インフラ老朽化問題を解決するためには、拠点への選択と集中が必要だ。しかし、そのために住民の合意を得るのは簡単ではない。今回は合意形成を進めるための工夫を紹介する。長年、インフラ老朽化問題に取り組んでいる根本祐二・東洋大学名誉教授の著書『インフラ崩壊 老朽化する日本を救う「省インフラ」』(日経プレミアシリーズ)から抜粋・再構成。

民間施設でも合意形成が必要な場合も

 拠点への選択と集中は合理的だと思うが、現実的にどんどん進む状況にはない。そのための1つの方法が拠点の案を示すことである。合理的なたたき台が示されることによって、抽象的な賛否ではなく具体的な議論が可能になることを期待している。ここでは合意形成の一般論と工夫を紹介したい。

 まず、どのようなときに合意形成が必要かを考える。

 食料品や電気製品などの一般の商品(経済学で言う私的財)を販売するのに合意形成は必要ない。その値段で買いたいと思えば買えばいいし、買いたくない人は買う必要はない。住民全体の合意形成は必要ない。これは非常にシンプルである。筆者は、民間の人が合意形成の必要性を理解できないと話すのを聞いたことがある。民間の市場では住民の合意形成は必要ないから当然と言える。

 しかし、公共サービスでは違う。なぜ合意形成が必要とされるのか。その理由を解明しよう。地方行政の分野の合意形成としては、従来は忌避施設の建設が注目されていた。ごみ処理施設、火葬場など地域社会にとって必要ではあるが、自分の家の近くには立地してほしくないとして反対される施設である。

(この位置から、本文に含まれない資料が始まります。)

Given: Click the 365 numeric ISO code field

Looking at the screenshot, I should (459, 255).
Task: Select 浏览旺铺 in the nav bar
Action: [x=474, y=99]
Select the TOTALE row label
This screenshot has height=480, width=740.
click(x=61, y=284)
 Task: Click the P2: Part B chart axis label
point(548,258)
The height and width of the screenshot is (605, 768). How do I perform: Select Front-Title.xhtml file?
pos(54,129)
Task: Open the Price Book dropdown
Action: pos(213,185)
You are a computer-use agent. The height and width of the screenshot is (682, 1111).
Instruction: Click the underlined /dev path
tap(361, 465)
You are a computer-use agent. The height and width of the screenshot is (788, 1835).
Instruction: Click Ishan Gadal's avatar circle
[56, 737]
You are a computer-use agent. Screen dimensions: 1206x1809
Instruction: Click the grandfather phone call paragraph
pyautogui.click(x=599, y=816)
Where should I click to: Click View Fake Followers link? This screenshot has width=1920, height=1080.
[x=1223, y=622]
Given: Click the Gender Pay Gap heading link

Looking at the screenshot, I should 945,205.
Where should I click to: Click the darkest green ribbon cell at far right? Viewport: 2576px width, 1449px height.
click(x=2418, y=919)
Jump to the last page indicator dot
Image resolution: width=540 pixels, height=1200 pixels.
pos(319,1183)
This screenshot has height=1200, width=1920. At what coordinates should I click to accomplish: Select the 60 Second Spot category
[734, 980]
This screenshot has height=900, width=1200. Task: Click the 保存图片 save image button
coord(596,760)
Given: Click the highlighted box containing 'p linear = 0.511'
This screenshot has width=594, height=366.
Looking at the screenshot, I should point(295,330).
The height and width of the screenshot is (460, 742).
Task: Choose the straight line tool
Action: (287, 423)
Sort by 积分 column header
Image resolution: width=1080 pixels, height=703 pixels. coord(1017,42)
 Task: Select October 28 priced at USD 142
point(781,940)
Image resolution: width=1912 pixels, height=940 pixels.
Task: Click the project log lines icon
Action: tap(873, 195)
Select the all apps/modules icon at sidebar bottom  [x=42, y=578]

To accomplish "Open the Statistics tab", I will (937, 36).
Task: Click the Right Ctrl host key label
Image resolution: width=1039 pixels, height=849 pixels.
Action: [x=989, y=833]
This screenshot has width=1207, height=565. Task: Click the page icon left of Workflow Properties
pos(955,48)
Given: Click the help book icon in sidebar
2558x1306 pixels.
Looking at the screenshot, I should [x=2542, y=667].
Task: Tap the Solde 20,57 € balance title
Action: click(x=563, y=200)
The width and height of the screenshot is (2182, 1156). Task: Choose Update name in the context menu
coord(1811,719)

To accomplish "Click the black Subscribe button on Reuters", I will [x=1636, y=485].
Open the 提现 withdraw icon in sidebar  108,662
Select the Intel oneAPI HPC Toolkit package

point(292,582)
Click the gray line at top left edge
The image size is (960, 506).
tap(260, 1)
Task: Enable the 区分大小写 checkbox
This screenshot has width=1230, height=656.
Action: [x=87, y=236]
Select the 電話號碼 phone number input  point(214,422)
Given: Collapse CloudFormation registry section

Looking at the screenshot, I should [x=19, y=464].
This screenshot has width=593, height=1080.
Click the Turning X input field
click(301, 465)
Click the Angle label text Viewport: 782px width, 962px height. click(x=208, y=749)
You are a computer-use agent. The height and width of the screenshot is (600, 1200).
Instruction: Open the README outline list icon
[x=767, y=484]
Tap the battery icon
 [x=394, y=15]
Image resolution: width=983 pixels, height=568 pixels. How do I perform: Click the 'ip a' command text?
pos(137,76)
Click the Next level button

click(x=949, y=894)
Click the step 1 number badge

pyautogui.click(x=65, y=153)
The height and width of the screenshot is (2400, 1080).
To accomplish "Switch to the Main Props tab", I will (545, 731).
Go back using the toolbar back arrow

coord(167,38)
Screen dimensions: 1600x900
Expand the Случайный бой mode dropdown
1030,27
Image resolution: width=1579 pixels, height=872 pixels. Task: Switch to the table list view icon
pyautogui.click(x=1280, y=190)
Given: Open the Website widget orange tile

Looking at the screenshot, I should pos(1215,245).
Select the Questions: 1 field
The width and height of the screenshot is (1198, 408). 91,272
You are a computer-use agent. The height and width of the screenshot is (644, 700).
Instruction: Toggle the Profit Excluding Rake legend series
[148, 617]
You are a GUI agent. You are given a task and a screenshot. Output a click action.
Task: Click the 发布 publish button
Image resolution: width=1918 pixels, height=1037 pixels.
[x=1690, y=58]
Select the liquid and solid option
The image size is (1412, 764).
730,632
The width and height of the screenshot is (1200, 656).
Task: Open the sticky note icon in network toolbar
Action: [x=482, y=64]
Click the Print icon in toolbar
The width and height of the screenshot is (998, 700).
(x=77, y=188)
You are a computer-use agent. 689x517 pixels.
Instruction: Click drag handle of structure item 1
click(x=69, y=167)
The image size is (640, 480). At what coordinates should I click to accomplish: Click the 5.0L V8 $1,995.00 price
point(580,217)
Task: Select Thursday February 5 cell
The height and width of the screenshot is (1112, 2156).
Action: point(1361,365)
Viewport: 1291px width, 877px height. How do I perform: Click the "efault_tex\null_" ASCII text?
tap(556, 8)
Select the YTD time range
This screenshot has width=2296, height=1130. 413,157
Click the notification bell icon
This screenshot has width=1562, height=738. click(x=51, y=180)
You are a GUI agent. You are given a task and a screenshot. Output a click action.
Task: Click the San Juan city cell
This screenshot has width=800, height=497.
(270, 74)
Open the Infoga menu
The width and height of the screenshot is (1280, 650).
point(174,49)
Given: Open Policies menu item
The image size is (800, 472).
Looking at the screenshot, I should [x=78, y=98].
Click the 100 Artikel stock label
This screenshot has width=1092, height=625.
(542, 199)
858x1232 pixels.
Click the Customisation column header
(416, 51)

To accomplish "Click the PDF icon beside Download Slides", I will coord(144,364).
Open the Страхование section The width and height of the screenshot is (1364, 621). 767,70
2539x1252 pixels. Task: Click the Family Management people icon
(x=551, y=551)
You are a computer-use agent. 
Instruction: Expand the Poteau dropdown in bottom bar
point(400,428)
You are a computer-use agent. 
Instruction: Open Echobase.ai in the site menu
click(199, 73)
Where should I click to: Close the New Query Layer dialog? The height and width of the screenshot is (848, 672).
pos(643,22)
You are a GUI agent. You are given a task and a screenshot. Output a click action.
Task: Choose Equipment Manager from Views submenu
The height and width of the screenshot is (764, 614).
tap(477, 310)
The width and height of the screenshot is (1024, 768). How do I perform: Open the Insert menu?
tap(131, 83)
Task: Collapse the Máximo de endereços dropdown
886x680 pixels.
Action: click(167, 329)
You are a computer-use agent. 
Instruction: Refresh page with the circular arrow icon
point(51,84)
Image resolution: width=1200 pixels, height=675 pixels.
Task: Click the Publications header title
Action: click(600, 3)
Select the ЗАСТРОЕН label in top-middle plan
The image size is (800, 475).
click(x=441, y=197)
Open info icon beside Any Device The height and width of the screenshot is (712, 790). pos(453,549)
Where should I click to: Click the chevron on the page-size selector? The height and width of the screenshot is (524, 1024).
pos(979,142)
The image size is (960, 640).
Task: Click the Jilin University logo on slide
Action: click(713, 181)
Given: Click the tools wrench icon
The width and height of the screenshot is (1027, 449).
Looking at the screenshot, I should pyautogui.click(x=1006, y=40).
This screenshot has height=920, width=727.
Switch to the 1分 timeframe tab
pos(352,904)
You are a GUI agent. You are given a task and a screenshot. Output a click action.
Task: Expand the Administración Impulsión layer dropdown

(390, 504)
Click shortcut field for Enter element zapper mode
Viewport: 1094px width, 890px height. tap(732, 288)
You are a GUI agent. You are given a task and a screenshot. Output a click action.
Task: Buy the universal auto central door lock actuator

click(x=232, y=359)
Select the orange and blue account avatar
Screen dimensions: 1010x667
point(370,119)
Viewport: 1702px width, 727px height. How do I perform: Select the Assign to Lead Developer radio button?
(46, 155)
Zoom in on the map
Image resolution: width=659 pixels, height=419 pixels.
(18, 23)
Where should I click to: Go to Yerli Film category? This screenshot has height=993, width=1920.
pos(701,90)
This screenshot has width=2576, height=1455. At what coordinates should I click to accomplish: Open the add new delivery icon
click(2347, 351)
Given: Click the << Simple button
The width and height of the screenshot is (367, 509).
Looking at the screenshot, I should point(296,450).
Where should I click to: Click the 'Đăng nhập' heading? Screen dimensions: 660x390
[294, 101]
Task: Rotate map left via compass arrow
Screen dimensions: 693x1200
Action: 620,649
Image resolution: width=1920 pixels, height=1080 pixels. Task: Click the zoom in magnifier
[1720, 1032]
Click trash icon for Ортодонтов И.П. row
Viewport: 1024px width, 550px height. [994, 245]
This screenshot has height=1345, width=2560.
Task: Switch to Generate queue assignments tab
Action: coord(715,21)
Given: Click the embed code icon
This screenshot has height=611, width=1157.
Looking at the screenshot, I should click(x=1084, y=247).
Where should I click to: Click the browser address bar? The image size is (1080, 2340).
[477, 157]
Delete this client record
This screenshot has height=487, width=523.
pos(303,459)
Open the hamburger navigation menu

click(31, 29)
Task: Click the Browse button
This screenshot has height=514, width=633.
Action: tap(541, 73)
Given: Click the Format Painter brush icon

 なぜ合意形成が必要なのかは、理論的には、その施設の立地によって施設の近隣の人が不利益を被る外部不経済の問題だと整理できる。ごみ処理施設の立地による悪臭への懸念、搬入車両の騒音や交通渋滞の発生への懸念である。そうした不利益を被る人がいるなら、政府(地方公共団体)が介入して不利益が生じないようにする必要がある。合意形成はそのために必要だ。

 外部不経済の懸念があれば、民間施設に対しても反対がある。数年前に社会福祉法人が計画した障害者グループホームの建設が、入所者による犯罪の懸念があるという住民の反対によって撤回された事例がある。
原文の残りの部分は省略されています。